Helping people, changing lives


CLEARWATER – Pinellas Opportunity Council (POC) is in its 49th year of service to the community, and Wednesday, Nov. 1 they held their fourth annual Community Awareness Breakfast at Banquet Masters in Clearwater.

The purpose of this yearly event is to not only showcase their successes but to also raise funds to keep important programs in operations throughout the year such as Family Development, Youth Services, Emergency Food & Shelter, Chore Services, Retired & Senior Volunteer Program and the Emergency Home Energy Assistance Program.

POC mobilizes federal, state, local and private resources to develop programs that deliver services to help individuals and families alleviate conditions of poverty, empower people to move towards economic self-sufficiency, provide opportunities for people to reach their full potential and revitalize communities.

Mayor Rick Kriseman brought greetings from the city and remarked that POC has been a tremendous partner in helping the city’s vision of being a place where the sun shines on all.

“To me, it’s really about creating that opportunity for everyone in our community no matter who they are, no matter where they live, the color of their skin, their gender, who they love…”

Tarpon Springs Mayor Chris Alahouzos, Asst. Chief Michael Kovacsev from the St. Petersburg Police Department and Pinellas County Commissioner Pat Gerard all brought greetings while showing their support for the organizations.

POC makes a significant impact by bringing millions of dollars into the local economy, helping thousands of residents to improve their social and economic well-being and creating or maintaining jobs for hundreds of citizens.

Seventeen-year-old Everett Crumity benefited from POC’s Youth Development Program that afforded him an opportunity to gain free employment skills training and work experience over the summer at St. Petersburg College (SPC).

The program also took him on several college tours over the summer, which helped make up his mind and accept Bethune-Cookman University’s offer.

POC’s efforts are intended to help change people’s lives, embody the spirit of hope, improve communities and make the area a better place to live. The organization is dedicated to helping people help themselves and each other, which is certainly the case with Tia Pittman who was enrolled in the Family Development Program.

A single mother of one, Pittman found herself needing more money than financial aid could provide while attending nursing school. With assistance from the program, she was able to finish school and become a licensed practical nurse. She’s now gainfully employed and is looking to further her education and advance in her medical career.

Christopher Trinler

Christopher Trinler

Christopher Trinler was also on hand to give a testimonial. He, too, was enrolled in the Family Development Program after finding himself in need of a new career.

He lost his leg in a motorbike accident while living in Costa Rica. His career as a canyoning guide was over. He moved back to the States, enrolled in SPC, graduated and became a certified prosthetics technician all while taking care of his family.

Not only is he gainfully employed, he started a non-profit organization called StumpLife Adventures, where he takes active amputees to Costa Rica to participate in adventure activities.

“Thanks to Pinellas Opportunity Council for making it all happen. Without them I don’t know if I’d be here right now,” said Trinler.

This year, the 2017 Community Action Partnership Award was given to Bon Secours St. Petersburg Health System.

This award is given out to organizations that have been instrumental in helping POC accomplish their program goals.

Bon Secours St. Petersburg Health System along with the City of St.

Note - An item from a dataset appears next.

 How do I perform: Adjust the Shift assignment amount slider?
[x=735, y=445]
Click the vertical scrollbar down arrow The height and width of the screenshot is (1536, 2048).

Petersburg provides funding for POC’s wrap-around service program, where 25 participates receive training and other supportive services that help them begin the journey of staying out of poverty.

“We are very honored by this award because we have found in POC a partner that will help us bring our vision and mission to life,” said Director of Mission Kip Corriveau.

For the inaugural President’s Award for Community Leadership, the POC board or directors recognized an individual who demonstrated outstanding leadership in the community, someone who has made a significant impact and whose accomplishments exemplifies the values and principals in caring out the vision and mission of the organization.

“I’m so grateful and humbled by this award,” said Dr. Tonjua Williams, president of St. Petersburg College (SPC).

As Dr. Williams accepted her award, she took time to encourage the three program participants who shared their stories.

“I’m humbled by the work that you guys have done, the decisions you have made, the determination, the grit that it took to do it,” she said.

Dr. Williams is well aware of the determination it takes to achieve goals. She said growing up on the south side of St. Petersburg to a single mother, the odds were stacked against her.

“It was not easy,” she averred.

There were moments when she thought she wouldn’t make it, “but there were people in my community who stood in the gap on my behalf who let me climb on their shoulders, carried me, dropped me off and someone else would pick me up and carry me.”

Dr. Williams said what POC offers is life changing and helps generations to come. “It’s not just helping you; it’s helping your children.”

POC strives to bring about positive change and instill in people hope so that they can rise above the challenges that they face.

POC Executive Director Carolyn W. King said many people are just one or two paychecks away from needing POC services.

“We are here to help and encourage those that need the encouragement in order to move on and achieve,” finished King.